OBJECTIF A: Recopiez mot pour mot le texte ci-dessous sur l'Aïkido face aux attaques armées.

* * *

En regardant de nombreuses vidéos, démonstrations publiques et autres DVD explicatifs, je suis toujours amusé de constater avec quelle facilité les professeurs désarment ou passent une technique à mains nues contre une attaque armée. Il faut être honnête. Dans 70% des cas, uke ne sait pas utiliser son arme, dans 15% il fait une parodie d’attaque, dans 10% il ne maîtrise pas les principes d’une attaque qui se doit d’être définitive. Cela nous laisse un vague 5% d’attaques à peu près correctes. Pourquoi ce constat ? Tout simplement parce qu’à trop montrer la « facilité » des techniques d’Aïkido pour désarmer un attaquant, on plonge le débutant ou le spectateur dans un énorme mensonge. Il suffit de regarder avec quelle difficulté un pratiquant d’Aïkido cherche à se dépêtrer d’une attaque à mains nues, et ce pendant des années, pour se douter qu’avec une attaque armée cela sera bien plus difficile encore. C’est notamment la raison pour laquelle de nombreux budo japonais ou wushu chinois n’autorisent la pratique des armes qu’après bien des années de formation à mains nues.

* * *

OBJECTIF B: Relevez dans la liste ci-dessous chaque ligne qui contient le mot « from ».

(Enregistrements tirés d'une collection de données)
* * *

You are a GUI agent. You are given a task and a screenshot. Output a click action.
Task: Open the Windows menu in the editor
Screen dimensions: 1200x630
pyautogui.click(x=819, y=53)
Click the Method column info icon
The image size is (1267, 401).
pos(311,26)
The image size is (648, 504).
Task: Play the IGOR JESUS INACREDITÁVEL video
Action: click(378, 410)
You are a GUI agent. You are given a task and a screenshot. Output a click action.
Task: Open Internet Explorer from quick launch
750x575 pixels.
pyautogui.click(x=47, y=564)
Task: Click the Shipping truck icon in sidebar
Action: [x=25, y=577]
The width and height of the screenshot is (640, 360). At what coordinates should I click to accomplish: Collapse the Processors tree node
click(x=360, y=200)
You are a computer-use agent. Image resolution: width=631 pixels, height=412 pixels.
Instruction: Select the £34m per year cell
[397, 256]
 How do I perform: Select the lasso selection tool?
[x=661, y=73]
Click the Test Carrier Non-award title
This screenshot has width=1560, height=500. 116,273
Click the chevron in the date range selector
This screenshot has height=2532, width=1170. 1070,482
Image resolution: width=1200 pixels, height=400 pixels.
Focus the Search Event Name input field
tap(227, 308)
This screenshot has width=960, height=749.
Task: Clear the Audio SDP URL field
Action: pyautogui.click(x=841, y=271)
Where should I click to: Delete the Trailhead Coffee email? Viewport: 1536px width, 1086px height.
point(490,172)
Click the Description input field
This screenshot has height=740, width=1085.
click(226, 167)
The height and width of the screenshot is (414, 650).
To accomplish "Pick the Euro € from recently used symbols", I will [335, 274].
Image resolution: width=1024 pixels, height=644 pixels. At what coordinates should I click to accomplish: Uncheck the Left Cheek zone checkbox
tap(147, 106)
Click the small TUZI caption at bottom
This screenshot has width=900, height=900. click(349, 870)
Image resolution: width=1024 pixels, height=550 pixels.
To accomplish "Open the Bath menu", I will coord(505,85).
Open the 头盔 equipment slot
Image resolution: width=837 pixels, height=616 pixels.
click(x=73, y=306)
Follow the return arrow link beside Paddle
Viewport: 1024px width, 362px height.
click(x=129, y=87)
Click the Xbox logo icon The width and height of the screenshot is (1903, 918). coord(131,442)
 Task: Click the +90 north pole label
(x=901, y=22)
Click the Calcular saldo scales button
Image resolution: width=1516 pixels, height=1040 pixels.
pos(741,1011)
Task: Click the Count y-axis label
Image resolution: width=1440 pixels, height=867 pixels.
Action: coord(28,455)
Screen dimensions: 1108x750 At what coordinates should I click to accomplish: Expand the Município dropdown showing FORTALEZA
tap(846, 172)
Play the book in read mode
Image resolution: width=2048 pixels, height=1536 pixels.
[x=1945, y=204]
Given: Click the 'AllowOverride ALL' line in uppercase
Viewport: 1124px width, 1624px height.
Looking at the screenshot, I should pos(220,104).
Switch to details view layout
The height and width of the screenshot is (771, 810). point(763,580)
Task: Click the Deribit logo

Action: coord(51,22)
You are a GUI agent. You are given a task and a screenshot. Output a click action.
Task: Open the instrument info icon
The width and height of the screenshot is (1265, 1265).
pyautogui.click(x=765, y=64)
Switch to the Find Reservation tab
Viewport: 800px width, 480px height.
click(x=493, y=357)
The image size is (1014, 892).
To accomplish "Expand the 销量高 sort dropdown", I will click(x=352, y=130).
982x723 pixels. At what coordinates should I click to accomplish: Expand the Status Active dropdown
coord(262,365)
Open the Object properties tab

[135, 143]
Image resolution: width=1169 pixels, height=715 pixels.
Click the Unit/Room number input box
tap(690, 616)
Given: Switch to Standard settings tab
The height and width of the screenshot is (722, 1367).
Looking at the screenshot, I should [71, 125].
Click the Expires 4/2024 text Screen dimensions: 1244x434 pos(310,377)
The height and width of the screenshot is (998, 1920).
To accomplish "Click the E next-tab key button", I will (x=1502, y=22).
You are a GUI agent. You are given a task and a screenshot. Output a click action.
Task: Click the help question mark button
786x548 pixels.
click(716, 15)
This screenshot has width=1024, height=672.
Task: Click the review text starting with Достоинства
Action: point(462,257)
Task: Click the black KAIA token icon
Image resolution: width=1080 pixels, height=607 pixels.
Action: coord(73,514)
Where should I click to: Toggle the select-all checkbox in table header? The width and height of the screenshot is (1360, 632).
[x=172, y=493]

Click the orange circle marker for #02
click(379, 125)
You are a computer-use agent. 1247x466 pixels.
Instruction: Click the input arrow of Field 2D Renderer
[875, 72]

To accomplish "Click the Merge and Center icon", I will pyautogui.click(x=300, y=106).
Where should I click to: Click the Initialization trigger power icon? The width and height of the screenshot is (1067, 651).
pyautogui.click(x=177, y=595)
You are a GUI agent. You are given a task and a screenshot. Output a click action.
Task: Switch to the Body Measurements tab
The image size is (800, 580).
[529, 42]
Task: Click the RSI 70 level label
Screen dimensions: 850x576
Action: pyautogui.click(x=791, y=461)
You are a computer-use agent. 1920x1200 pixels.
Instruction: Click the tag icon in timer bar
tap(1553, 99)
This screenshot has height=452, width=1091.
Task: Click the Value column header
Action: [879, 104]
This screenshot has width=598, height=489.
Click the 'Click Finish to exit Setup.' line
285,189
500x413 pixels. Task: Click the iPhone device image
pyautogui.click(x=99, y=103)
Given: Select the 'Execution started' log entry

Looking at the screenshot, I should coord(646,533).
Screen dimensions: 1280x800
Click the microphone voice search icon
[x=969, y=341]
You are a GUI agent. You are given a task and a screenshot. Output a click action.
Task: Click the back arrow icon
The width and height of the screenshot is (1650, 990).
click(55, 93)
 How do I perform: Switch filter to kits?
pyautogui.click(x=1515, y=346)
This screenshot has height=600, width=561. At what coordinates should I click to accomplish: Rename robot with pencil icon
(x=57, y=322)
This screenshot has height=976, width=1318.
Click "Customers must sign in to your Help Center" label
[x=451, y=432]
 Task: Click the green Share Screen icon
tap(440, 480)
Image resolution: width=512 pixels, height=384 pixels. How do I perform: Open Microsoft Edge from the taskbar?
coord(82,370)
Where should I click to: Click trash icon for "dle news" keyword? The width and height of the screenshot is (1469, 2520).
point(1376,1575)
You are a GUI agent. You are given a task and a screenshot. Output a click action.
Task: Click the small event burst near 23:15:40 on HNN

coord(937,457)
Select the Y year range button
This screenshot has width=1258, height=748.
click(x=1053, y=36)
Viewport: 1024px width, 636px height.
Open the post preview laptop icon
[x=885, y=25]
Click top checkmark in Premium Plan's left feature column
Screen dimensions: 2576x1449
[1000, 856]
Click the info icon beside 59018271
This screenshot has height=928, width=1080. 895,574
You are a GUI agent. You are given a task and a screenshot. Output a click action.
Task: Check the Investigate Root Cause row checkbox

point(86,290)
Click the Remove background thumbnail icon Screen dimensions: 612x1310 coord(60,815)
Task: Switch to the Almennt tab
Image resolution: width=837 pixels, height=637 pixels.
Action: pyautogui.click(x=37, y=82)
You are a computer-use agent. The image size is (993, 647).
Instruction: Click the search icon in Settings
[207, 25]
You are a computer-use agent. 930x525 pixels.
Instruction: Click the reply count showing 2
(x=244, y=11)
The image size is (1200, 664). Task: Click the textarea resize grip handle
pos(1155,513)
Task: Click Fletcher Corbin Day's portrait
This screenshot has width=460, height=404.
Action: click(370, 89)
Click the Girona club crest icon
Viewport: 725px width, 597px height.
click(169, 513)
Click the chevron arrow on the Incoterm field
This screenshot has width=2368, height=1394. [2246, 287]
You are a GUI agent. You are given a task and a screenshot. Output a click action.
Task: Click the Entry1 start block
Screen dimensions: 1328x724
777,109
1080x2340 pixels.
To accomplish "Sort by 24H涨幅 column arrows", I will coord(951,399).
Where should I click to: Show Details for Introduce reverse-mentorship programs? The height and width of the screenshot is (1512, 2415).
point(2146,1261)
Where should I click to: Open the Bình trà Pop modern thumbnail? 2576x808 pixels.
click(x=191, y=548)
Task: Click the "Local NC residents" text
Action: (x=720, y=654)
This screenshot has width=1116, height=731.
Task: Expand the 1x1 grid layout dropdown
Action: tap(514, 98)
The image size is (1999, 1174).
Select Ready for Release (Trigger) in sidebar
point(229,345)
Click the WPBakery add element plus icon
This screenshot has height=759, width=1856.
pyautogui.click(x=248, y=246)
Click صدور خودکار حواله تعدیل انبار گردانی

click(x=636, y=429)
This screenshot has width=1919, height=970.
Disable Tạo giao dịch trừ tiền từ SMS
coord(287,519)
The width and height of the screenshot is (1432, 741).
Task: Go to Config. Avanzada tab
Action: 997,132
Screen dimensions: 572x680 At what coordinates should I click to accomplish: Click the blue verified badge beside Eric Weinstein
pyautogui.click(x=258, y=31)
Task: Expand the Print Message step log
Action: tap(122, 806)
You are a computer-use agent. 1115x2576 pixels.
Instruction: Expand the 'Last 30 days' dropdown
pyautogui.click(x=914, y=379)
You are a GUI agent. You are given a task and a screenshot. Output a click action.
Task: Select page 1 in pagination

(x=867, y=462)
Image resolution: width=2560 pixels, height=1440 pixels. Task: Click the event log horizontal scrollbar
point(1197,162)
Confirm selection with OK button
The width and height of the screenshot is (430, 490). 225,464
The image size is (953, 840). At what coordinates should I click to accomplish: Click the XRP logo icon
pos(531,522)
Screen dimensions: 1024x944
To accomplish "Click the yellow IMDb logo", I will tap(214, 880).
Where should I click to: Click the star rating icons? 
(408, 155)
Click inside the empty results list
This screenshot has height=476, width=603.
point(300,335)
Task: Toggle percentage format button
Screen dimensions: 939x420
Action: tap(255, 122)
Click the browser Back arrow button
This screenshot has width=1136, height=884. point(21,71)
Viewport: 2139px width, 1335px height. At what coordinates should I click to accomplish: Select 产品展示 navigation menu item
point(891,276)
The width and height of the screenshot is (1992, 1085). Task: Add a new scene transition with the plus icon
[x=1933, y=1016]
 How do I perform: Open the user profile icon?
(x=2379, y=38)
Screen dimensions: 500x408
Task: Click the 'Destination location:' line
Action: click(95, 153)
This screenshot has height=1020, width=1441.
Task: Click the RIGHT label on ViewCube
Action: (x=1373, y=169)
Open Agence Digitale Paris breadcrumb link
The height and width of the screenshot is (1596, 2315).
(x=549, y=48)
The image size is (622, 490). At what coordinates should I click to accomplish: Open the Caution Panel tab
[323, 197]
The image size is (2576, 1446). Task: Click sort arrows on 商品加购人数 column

* * *

CORRIGÉ DÉTAILLÉ A:
En regardant de nombreuses vidéos, démonstrations publiques et autres DVD explicatifs, je suis toujours amusé de constater avec quelle facilité les professeurs désarment ou passent une technique à mains nues contre une attaque armée. Il faut être honnête. Dans 70% des cas, uke ne sait pas utiliser son arme, dans 15% il fait une parodie d’attaque, dans 10% il ne maîtrise pas les principes d’une attaque qui se doit d’être définitive. Cela nous laisse un vague 5% d’attaques à peu près correctes. Pourquoi ce constat ? Tout simplement parce qu’à trop montrer la « facilité » des techniques d’Aïkido pour désarmer un attaquant, on plonge le débutant ou le spectateur dans un énorme mensonge. Il suffit de regarder avec quelle difficulté un pratiquant d’Aïkido cherche à se dépêtrer d’une attaque à mains nues, et ce pendant des années, pour se douter qu’avec une attaque armée cela sera bien plus difficile encore. C’est notamment la raison pour laquelle de nombreux budo japonais ou wushu chinois n’autorisent la pratique des armes qu’après bien des années de formation à mains nues.

CORRIGÉ DÉTAILLÉ B:
Task: Open Internet Explorer from quick launch
To accomplish "Pick the Euro € from recently used symbols", I will [335, 274].
Image resolution: width=512 pixels, height=384 pixels. How do I perform: Open Microsoft Edge from the taskbar?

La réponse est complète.